Jon Voight owned a personalized Compax and Joan Rivers owned a Golden Shadow before both actors donated their watches to Antiquorum.
Actor and comedian Jerry Lewis owned and donned a Universal Genève dress watch in the 1970s.

===Music===

Rock and roll luminary Elvis Presley owned a 14k gold Universal Genève dress watch which he gifted to his personal doctor in Las Vegas in the 1970s.

English rock musician Eric Clapton donned a 'panda dial' Tri-Compax during his years with the rock band Cream in the mid to late 1960s, leading to this particular model being nicknamed the "Eric Clapton".

===Sport===

Finnish fashion model Nina Rindt, best known for being the wife, and later the widow, of 1970 Formula One world drivers' champion Jochen Rindt, was often seen and photographed wearing a 'panda dial' (black subdials on a white main dial) Compax in the pit lane at Formula One race meets. That Compax variation has come to be nicknamed the 'Nina Rindt watch' in her honour, and its 'reverse panda' (white subdials on a black main dial) counterpart has since been given, in the lexicon of watch collectors, the corresponding nickname 'Evil Nina'.
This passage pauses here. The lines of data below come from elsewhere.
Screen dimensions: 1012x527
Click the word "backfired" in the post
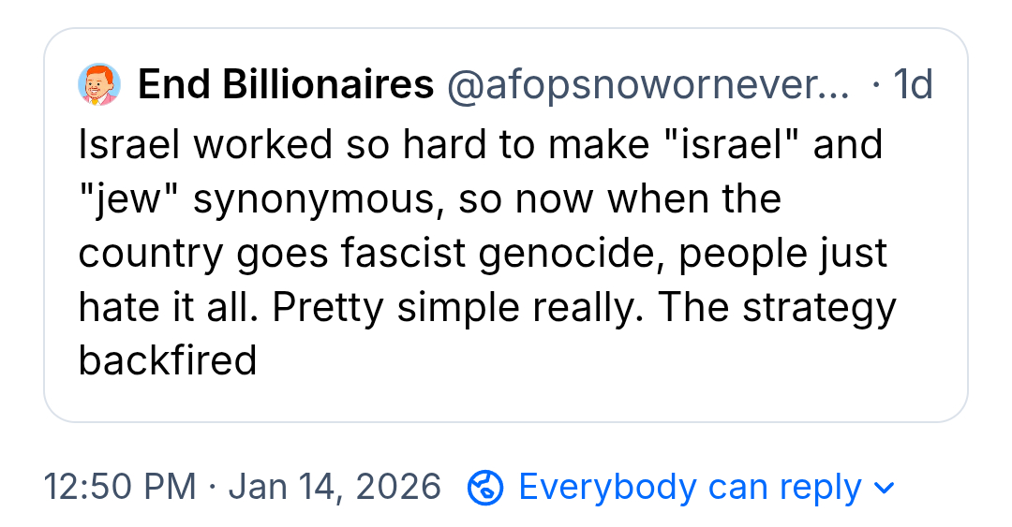[x=168, y=361]
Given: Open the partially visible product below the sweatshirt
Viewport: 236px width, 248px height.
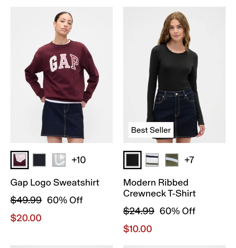Looking at the screenshot, I should point(62,247).
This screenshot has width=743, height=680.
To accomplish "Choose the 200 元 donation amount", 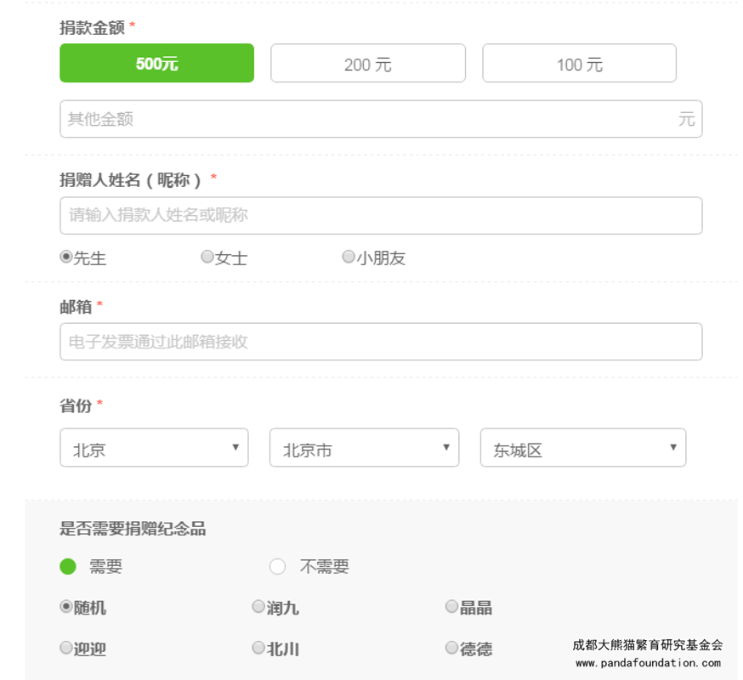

The 1997 and 1998 Universal Ayrton Senna sports chronograph watches were named after another late Formula One world drivers' champion, Ayrton Senna. As the limited edition watch bears Senna's name, proceeds from sales were to endow Instituto Ayrton Senna, an anti-poverty charity started by his sister, Viviane.

==Price and value==
BusinessWeek cited the market value of most Universal Genève watches from the 1960s as approximately ranging between $2,500–$3,500 (figures adjusted to 2010 inflation)

Among the rarest and most expensive of Universal Genève timepieces includes the 'Golden Janus', a 1994 centennial of the 1930s Cabriolet, which were limited to 10 in number and have realized at an upwards $50,000 (43,700 CHF) at auction.

Universal Genève's 'A. Cairelli Rattrapante', an aviator's chronograph, consists of a 24-hour dial with a 16-minute register. Manufactured in Rome, the wristwatch was produced only sporadically between 1939 and 1945 and was originally meant for the Royal Italian Air Force (Regia Aeronautica Italiana). At private dealers and auction houses such as Sotheby's and Christie's, the Universal Genève Cairellis have closed between an estimated $90,000 and $130,000.